The department later released a detailed timeline of events and said it planned to release an after-action report.
Chief Kristy Cole, who was named to the position Oct. 15, did not attend the news conference. Sisk said she was not available for an interview.
The Alamance County Sheriff's Office has not responded to multiple requests for information since Saturday afternoon.
The events in Graham made national headlines Saturday, and politicians began posting their reactions to Twitter.
Initially, Attorney General Josh Stein said it seemed early voting was not impacted. But on Sunday, he tweeted that he had received reports that people had been obstructed from voting.

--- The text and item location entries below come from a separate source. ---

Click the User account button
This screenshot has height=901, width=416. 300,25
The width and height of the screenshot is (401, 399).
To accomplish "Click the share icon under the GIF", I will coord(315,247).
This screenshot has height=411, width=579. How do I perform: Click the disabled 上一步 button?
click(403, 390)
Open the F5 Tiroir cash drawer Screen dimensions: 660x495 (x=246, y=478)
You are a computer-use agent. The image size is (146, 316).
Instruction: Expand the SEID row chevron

"This is extremely concerning, and we need to get to the bottom of it," Stein tweeted. He asked anyone who was kept from voting or felt intimidated to notify the State Board of Elections.
Stein has spoken with both Drumwright and Alamance County Sheriff Terry Johnson since Saturday, Laura Brewer, a spokeswoman for Stein, said.

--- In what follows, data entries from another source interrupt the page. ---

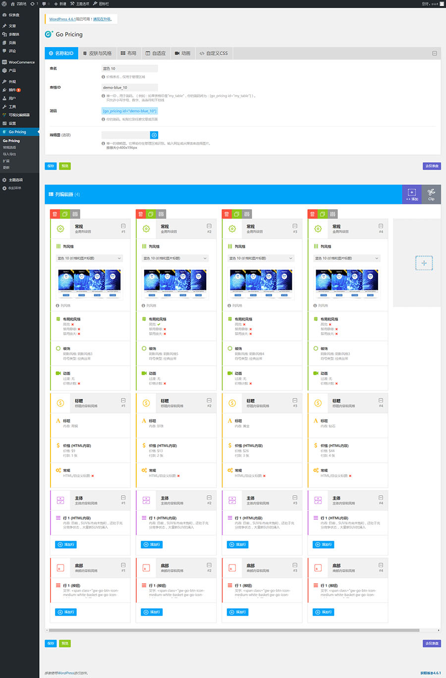The height and width of the screenshot is (678, 446).
Task: Collapse column 4's 底部 footer section
Action: [381, 565]
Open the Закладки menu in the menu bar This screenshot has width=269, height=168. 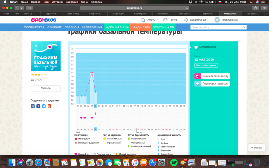coord(72,2)
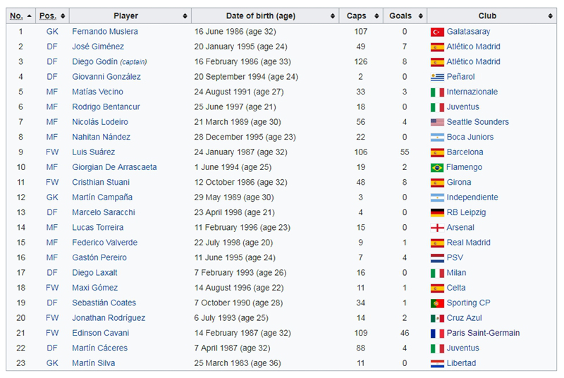Sort table by the No. column arrows
This screenshot has height=378, width=564.
(30, 16)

After learning about the events in Graham, Kamala Harris, the Democratic candidate for vice president, told reporters on Sunday: "Listen, I think it is very important that everyone be able to vote without any hindrance, without any intimidation, without any obstacles. Again, there is too much at stake and we want to preserve everyone's right to be able to be heard through their vote this election."
Legal organizations that filed suit against Graham and Alamance County earlier this year to challenge restrictions on protests in Court Square also weighed in on Saturday's events.
"Police violence against peaceful protesters is unacceptable," Chantal Stevens, executive director for the ACLU of North Carolina, said in a news release. "It is hard to see the police's actions as anything other than an act of voter intimidation."
Kristen Clarke, president and executive director of the Lawyers' Committee for Civil Rights Under Law, said, "The assault on peaceful demonstrators in Graham, North Carolina shocks the conscience and is an astounding display of police violence perpetrated against Black people and other supporters in the final days of the general election."
A lawsuit filed against Graham on behalf of the Alamance NAACP and eight individual people was settled last month. Litigation against Alamance County and the Sheriff's Office continues.